Later that night, the train rolled back into Sydney and anonymity swallowed us again. I packed carefully, folding my clothes and shaking dirt out of my bag. My cement-caked, world-weary shoes—the same sneakers that had carried me across Europe, to Toronto and around the world—I threw in the trash, without one trace of hesistation.


  1. Anonymous2:43 AM

    this made me miss you even more... even if you someday start to feel yourself as an adult, you wont loose your touch, cause you have the skill to feel.

  2. This was a good post. You are a good writer.

  3. I was just reading some horrible prose that I had written when I was 23 and feeling old for whatever reason. I turn 30 in less than 2 weeks and I can say in retrospect that I was but a young pup at 23 and having the time of my life. Enjoy it! 'Cause your friends will start pumping out kids and turning weird before you know it! (No offense intended to any moms -- just speaking from person experience)

    That whole "being an adult" thing is highly overrated! I found out that you actually have to pay back all that debt you rack up during your college days! Can you believe that?!? Just another example of THE MAN keepin' us down!

  4. Anonymous3:44 AM

    it's almost 4 a.m. and I needed some inspiration. I'm glad I came to visit your blog Jess.

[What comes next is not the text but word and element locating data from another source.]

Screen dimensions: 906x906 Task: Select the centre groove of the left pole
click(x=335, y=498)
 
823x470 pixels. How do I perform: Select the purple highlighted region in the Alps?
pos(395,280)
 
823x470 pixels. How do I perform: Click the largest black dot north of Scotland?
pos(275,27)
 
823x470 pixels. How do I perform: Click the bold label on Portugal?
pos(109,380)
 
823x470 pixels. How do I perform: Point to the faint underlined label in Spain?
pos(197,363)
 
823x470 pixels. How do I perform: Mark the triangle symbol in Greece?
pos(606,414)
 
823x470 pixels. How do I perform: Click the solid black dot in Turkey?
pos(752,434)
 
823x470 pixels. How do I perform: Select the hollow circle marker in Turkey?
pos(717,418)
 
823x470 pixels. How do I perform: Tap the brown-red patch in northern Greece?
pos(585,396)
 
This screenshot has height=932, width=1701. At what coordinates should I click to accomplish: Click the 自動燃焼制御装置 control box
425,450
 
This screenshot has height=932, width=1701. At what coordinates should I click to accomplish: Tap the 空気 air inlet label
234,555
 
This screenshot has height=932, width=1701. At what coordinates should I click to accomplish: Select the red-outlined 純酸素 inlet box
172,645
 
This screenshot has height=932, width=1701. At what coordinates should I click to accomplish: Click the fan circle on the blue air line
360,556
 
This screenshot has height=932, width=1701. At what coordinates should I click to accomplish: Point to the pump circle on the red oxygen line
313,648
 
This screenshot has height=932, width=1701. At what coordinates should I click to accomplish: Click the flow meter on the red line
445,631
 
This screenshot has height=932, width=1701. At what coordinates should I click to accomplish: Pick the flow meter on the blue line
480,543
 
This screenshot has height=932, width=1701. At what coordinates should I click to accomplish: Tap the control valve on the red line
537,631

    Thoughtful and expansive, without being overstated.

    Great pictures too.

  5. Anonymous3:12 PM

    i love this post....
    quick question. did you try the chocolate in katoomba?! it is oh so good....:)

  6. Anonymous3:28 PM

    I totally enjoy your blog (your old one and current ones too). Some posts are cute, some are funny and some are truly amazing. This is one of the amazing ones. I really can't wait to see where you go in your life and career.